Here’s how we can finish off if. Note that we have to update then_block and else_block. This is because we want the last block in the “then”/“else” branch, and previously then_block was the first block of the “then”/“else”.

// ...

// This is mostly the same code as before, just note the new calls to
// `LLVMGetInsertBlock`.

llvm::core::LLVMPositionBuilderAtEnd(builder, then_block);
let mut then_return = zero;
for expr in then_body {
    then_return = codegen_expr(context, builder, func, names, expr);
}
llvm::core::LLVMBuildBr(builder, merge_block);
let then_block = llvm::core::LLVMGetInsertBlock(builder);

llvm::core::LLVMPositionBuilderAtEnd(builder, else_block);
let mut else_return = zero;
for expr in else_body {
    else_return = codegen_expr(context, builder, func, names, expr);
}
llvm::core::LLVMBuildBr(builder, merge_block);
let else_block = llvm::core::LLVMGetInsertBlock(builder);

// Insert the phi node
llvm::core::LLVMPositionBuilderAtEnd(builder, merge_block);
let phi_name = CString::new("iftmp").unwrap();
let phi = llvm::core::LLVMBuildPhi(builder, int_type, phi_name.as_ptr());

let mut values = vec![then_return, else_return];
let mut blocks = vec![then_block, else_block];

llvm::core::LLVMAddIncoming(phi, values.as_mut_ptr(), blocks.as_mut_ptr(), 2);
phi

And there you go, an amazing compiler:

vagrant@vagrant:/vagrant$ cat in.ex
a = 1
b = 0
c = if a {
    if b {
        11
    } else {
        40
    }
} else {
    if b {
        10
    } else {
        20
    }
}
c + 2
vagrant@vagrant:/vagrant$ cargo run
     Running `target/debug/main`
vagrant@vagrant:/vagrant$ lli-3.8 out.ll ; echo $?
42

So cool!
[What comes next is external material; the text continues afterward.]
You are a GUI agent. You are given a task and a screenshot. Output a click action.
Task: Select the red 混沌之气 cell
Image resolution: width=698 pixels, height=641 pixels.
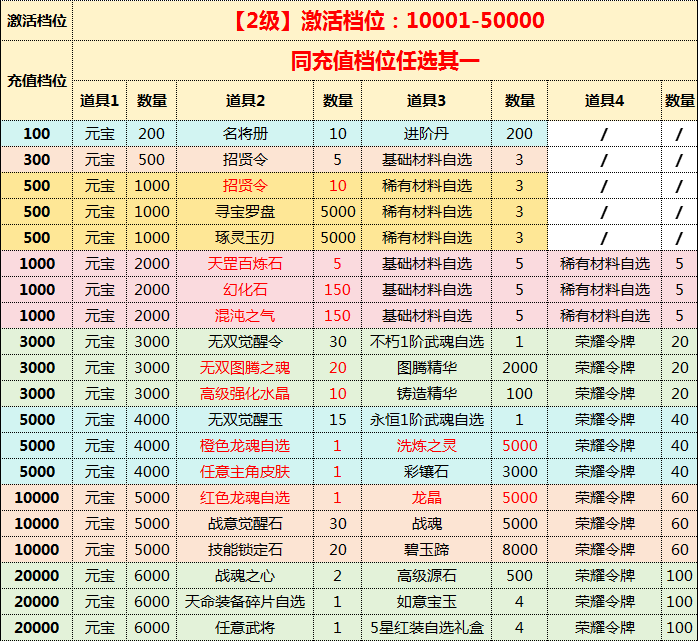click(245, 316)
Here’s the code we emit for that example input program:

; ModuleID = 'example_module'

define i64 @main() {
entry:
  %a = alloca i64
  %b = alloca i64
  %c = alloca i64
  store i64 1, i64* %a
  store i64 0, i64* %b
  %a1 = load i64, i64* %a
  %is_nonzero = icmp ne i64 %a1, 0
  br i1 %is_nonzero, label %entry2, label %entry3

entry2:                                           ; preds = %entry
  %b5 = load i64, i64* %b
  %is_nonzero6 = icmp ne i64 %b5, 0
  br i1 %is_nonzero6, label %entry7, label %entry8

entry3:                                           ; preds = %entry
  %b10 = load i64, i64* %b
  %is_nonzero11 = icmp ne i64 %b10, 0
  br i1 %is_nonzero11, label %entry12, label %entry13

entry4:                                           ; preds = %entry14, %entry9
  %iftmp16 = phi i64 [ %iftmp, %entry9 ], [ %iftmp15, %entry14 ]
  store i64 %iftmp16, i64* %c
  %c17 = load i64, i64* %c
  %addtmp = add i64 %c17, 2
  ret i64 %addtmp

entry7:                                           ; preds = %entry2
  br label %entry9

entry8:                                           ; preds = %entry2
  br label %entry9

entry9:                                           ; preds = %entry8, %entry7
  %iftmp = phi i64 [ 11, %entry7 ], [ 40, %entry8 ]
  br label %entry4

entry12:                                          ; preds = %entry3
  br label %entry14

entry13:                                          ; preds = %entry3
  br label %entry14

entry14:                                          ; preds = %entry13, %entry12
  %iftmp15 = phi i64 [ 10, %entry12 ], [ 20, %entry13 ]
  br label %entry4
}

Note the pattern the blocks have: excluding the first entry, they’re in groups of three, with the first being a “then” branch, then an “else” branch, and then the “merge” block (with its recognizable phi instruction). That’s a relic of the fact that each time we encounter an “if” expression, we append three new blocks to main. The block triplets are ordered as they were recursively explored in the AST.

That’s all I got! Hopefully at this point you have enough of a base to lead your own destiny.

Shout-out to Sunjay Varma for pointing out a broken link in this post.